5. It’s politically incorrect. “This is exactly why my father won: because so many people are so sick and tired of … the perfectly scripted politician,” Eric Trump argued during an interview on Fox News. What voters like about President Trump, said Eric, is that “he is un-PC,” willing to “joke about” the body slam. This is what Sen. Marco Rubio meant two years ago when he observed that Trump’s assault on political correctness was an assault on correctness. Taking assault seriously is PC. Therefore, in the upside-down ethos of defying PC, praising the assailant and making light of the assault is virtuous.

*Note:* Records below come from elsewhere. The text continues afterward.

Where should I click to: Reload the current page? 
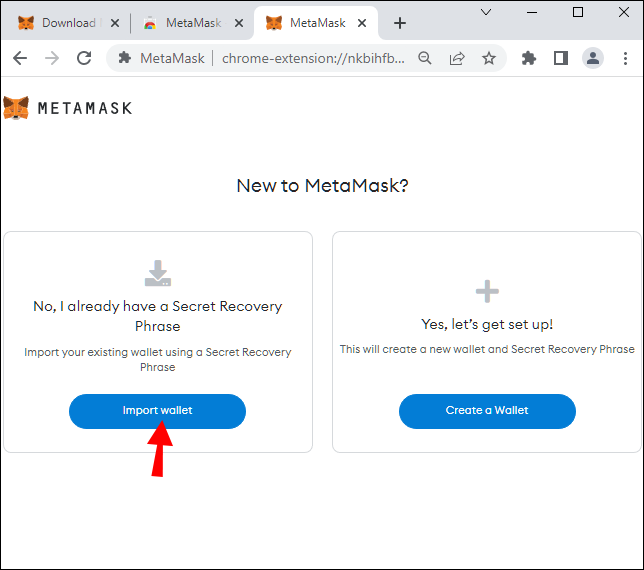tap(84, 58)
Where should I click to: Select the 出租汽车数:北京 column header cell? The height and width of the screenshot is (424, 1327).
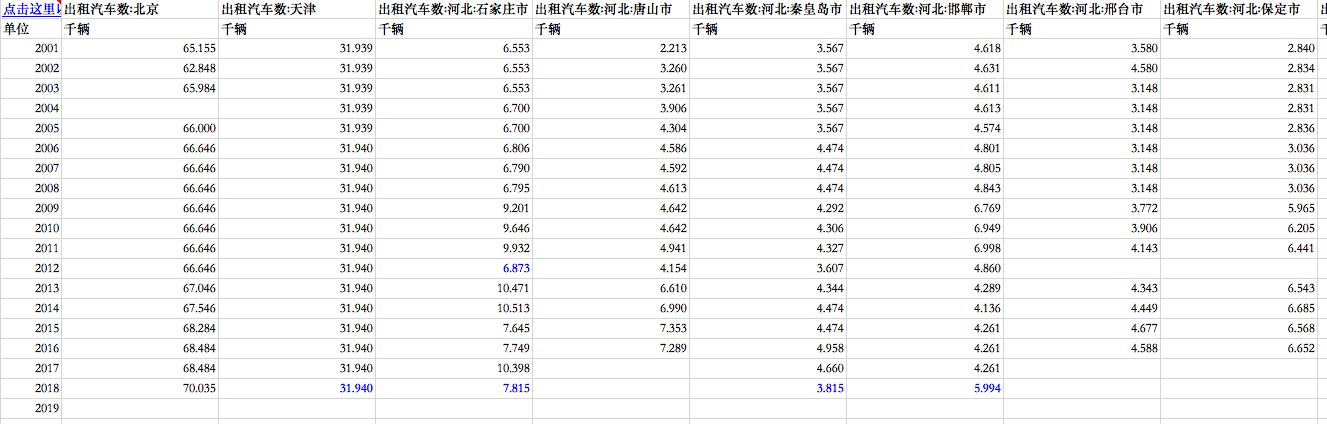click(x=140, y=9)
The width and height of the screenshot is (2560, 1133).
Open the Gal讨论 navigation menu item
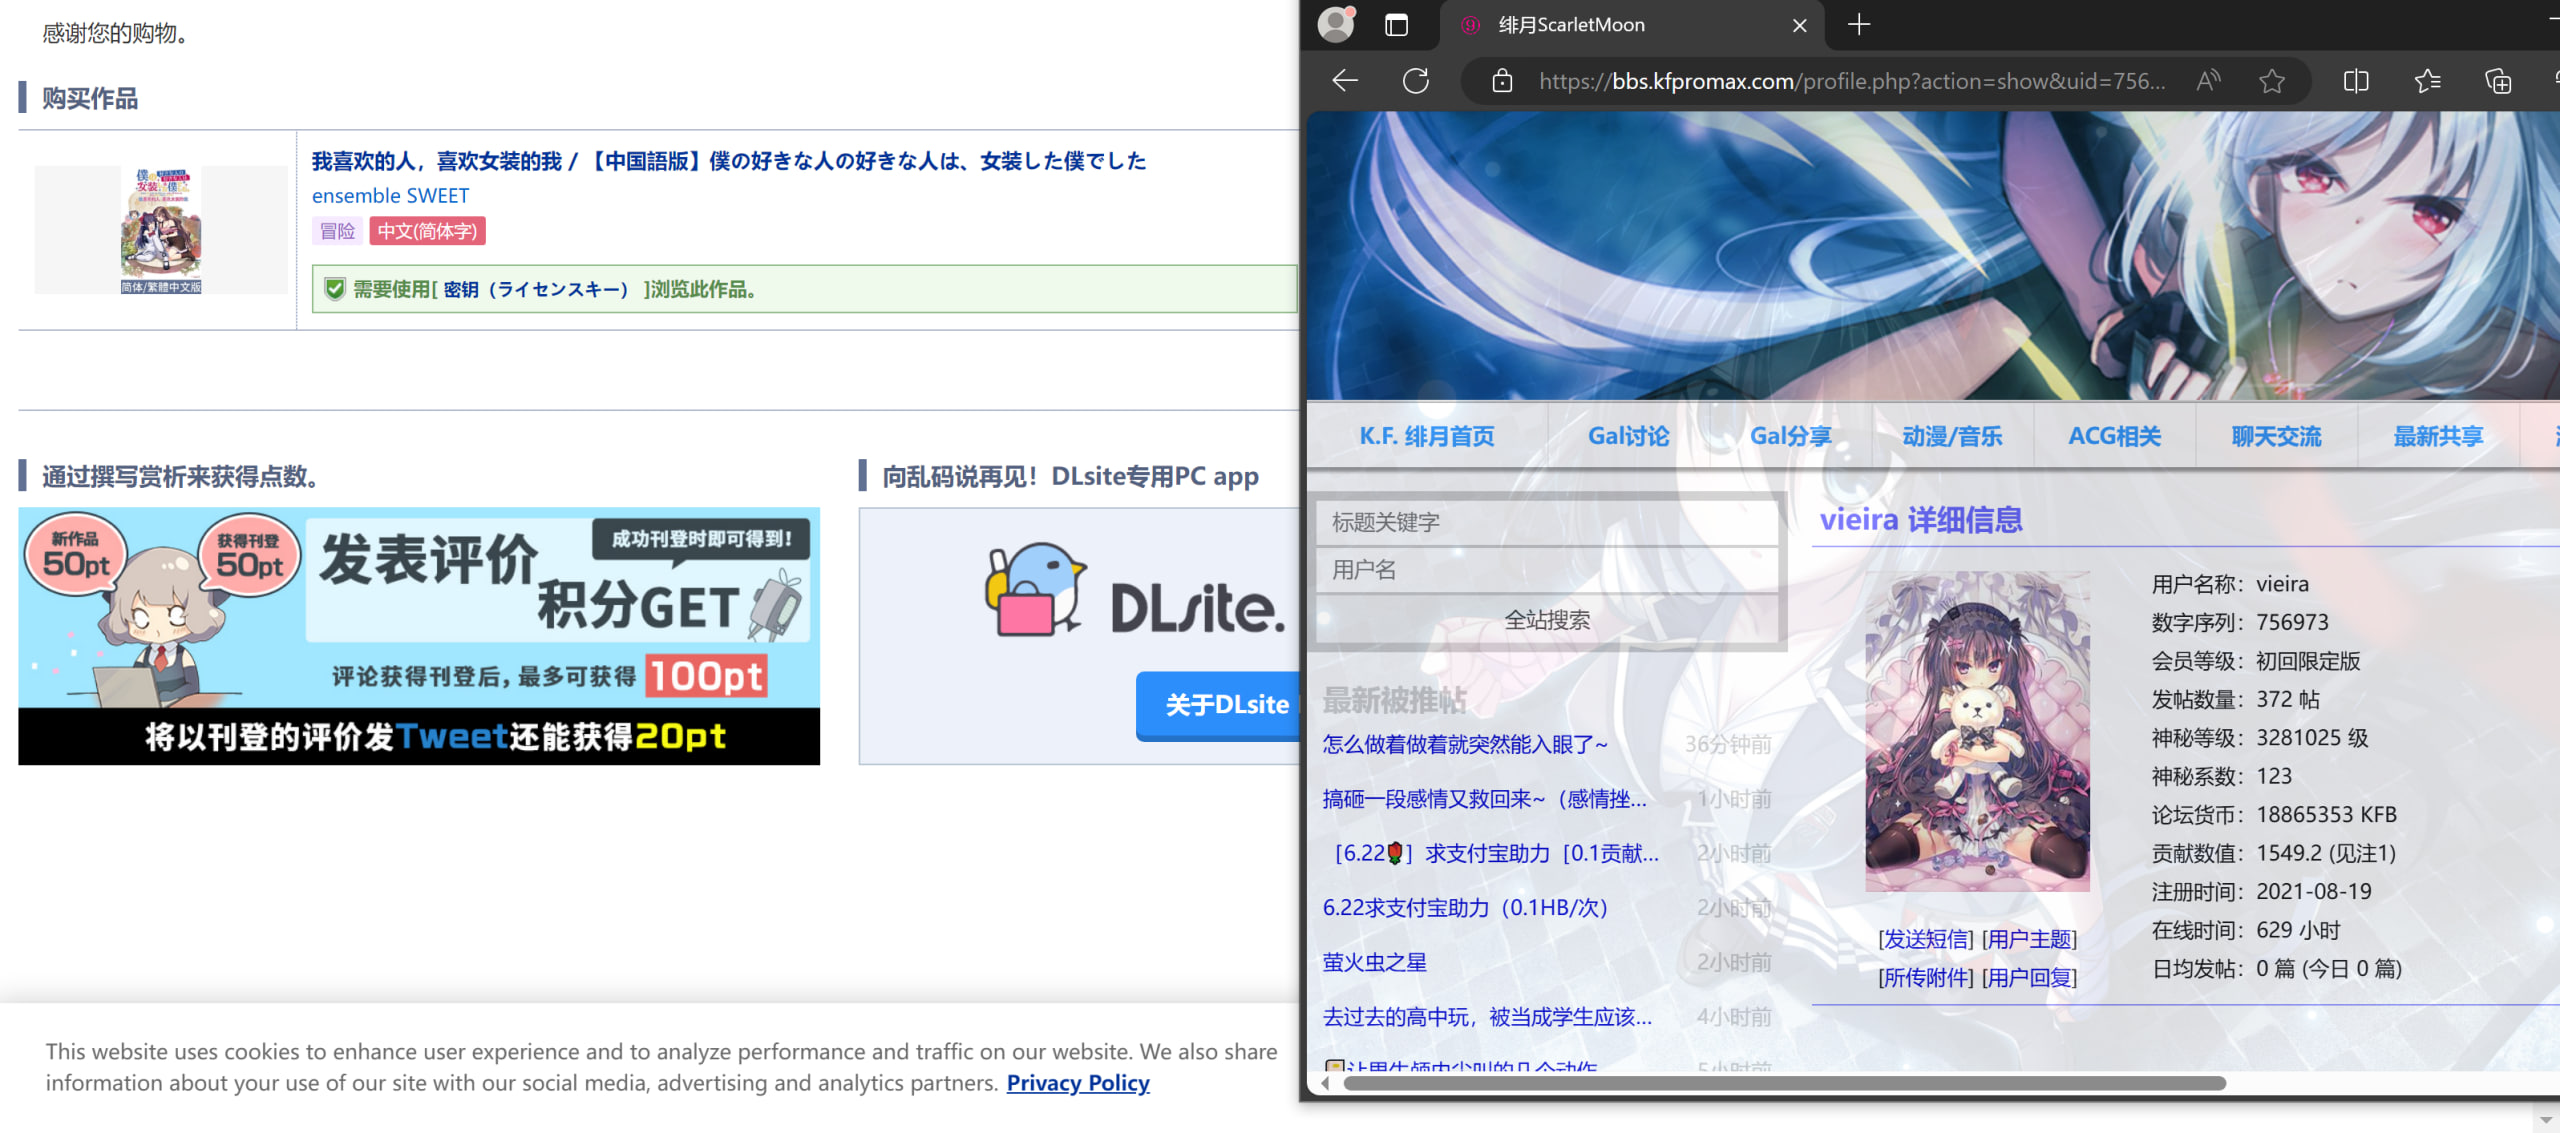(x=1628, y=436)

6. It’s strong. Alex Castellanos, a veteran Republican political strategist, says the president’s praise of the attack on Jacobs shows “Trump is all about strength. In an uncertain world where everything is falling apart, where people don’t know what to believe in, where everything is uncertain, you want someone to hold it together.” That’s what Americans want, Castellanos argued during a panel discussion on ABC’s This Week. “They want a president who projects strength.”

Sensing encouragement and no opposition from his party, Trump has pushed forward. A day after the Montana rally, a journalist asked him, “Do you regret bringing up … the assault on a reporter by a congressman?” Trump replied, “No. Not at all.” He repeated the phrase he had used to praise Gianforte at the rally: “He’s a tough cookie. And I’ll stay with that.”

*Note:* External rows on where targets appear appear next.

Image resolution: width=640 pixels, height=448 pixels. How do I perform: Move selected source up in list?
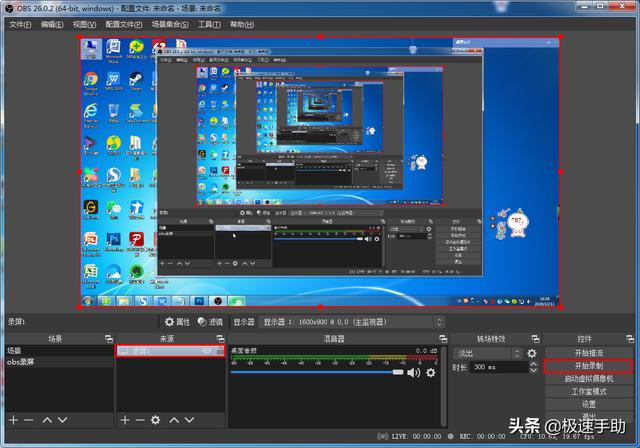click(x=176, y=420)
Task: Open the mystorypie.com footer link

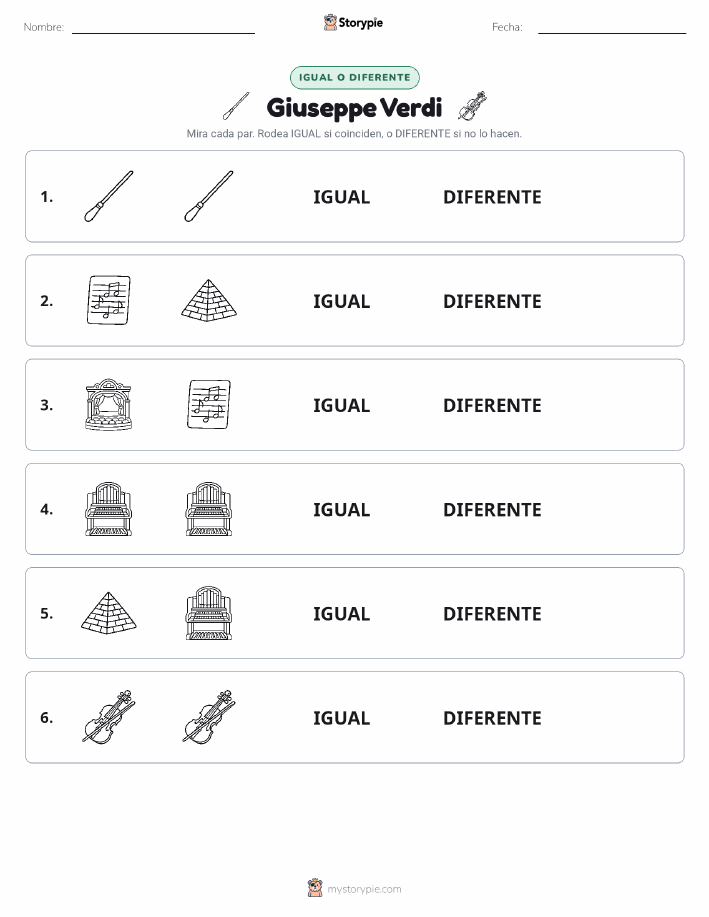Action: click(x=364, y=889)
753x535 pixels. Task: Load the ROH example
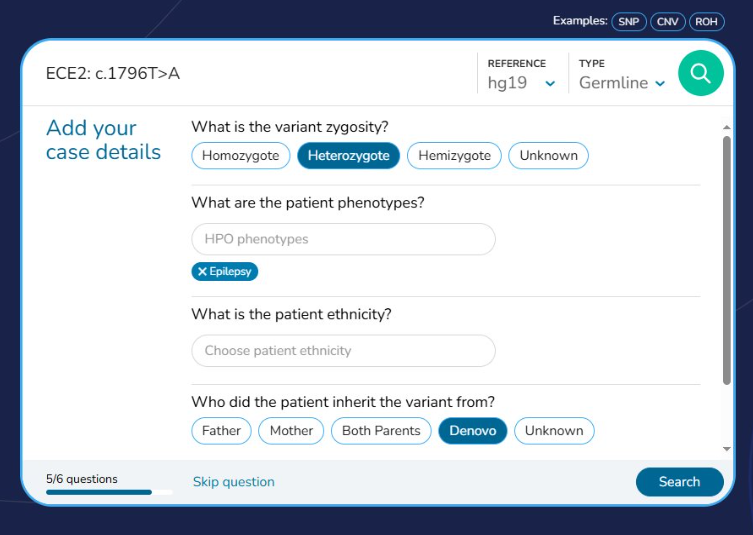point(706,21)
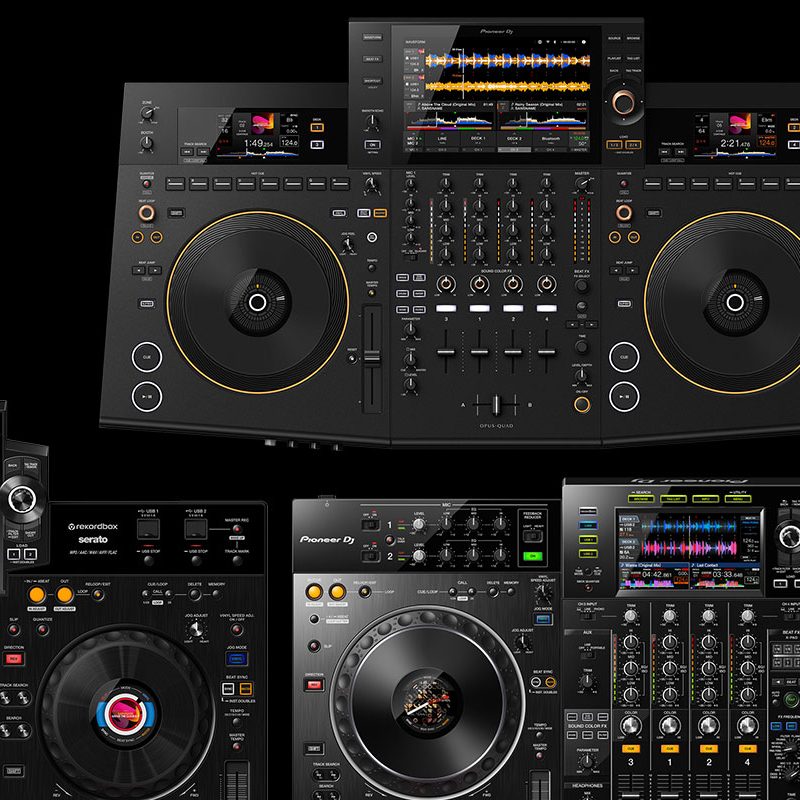The height and width of the screenshot is (800, 800).
Task: Select the LOAD 1/2 deck button
Action: pos(613,143)
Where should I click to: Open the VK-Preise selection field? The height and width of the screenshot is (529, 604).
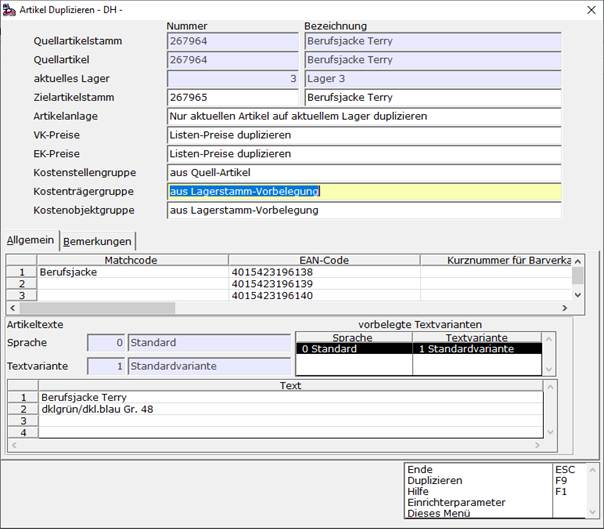click(x=364, y=135)
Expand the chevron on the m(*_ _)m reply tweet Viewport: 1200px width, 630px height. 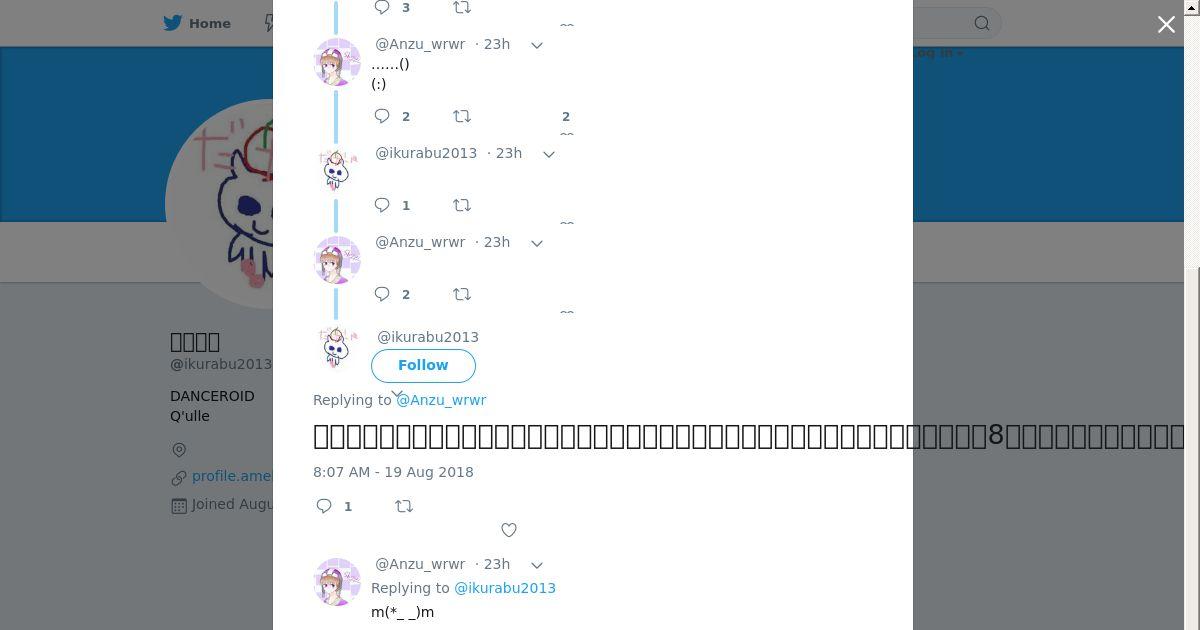(x=537, y=565)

A president can call himself a nationalist without hurting people. But if he also seeks to divide people by race, ethnicity, and religion, his nationalism becomes insidious. If he endorses violence, he puts people’s lives in danger. And if his party falls in line behind him, the ingredients for a catastrophe are in place. A day after Trump celebrated Gianforte’s assault on Jacobs, a Republican official in Montana called in to a radio show to say she would have gone further. “If that kid had done to me what he did to Greg, I would have shot him,” she said.

Don’t pretend it can’t happen here. It’s happening.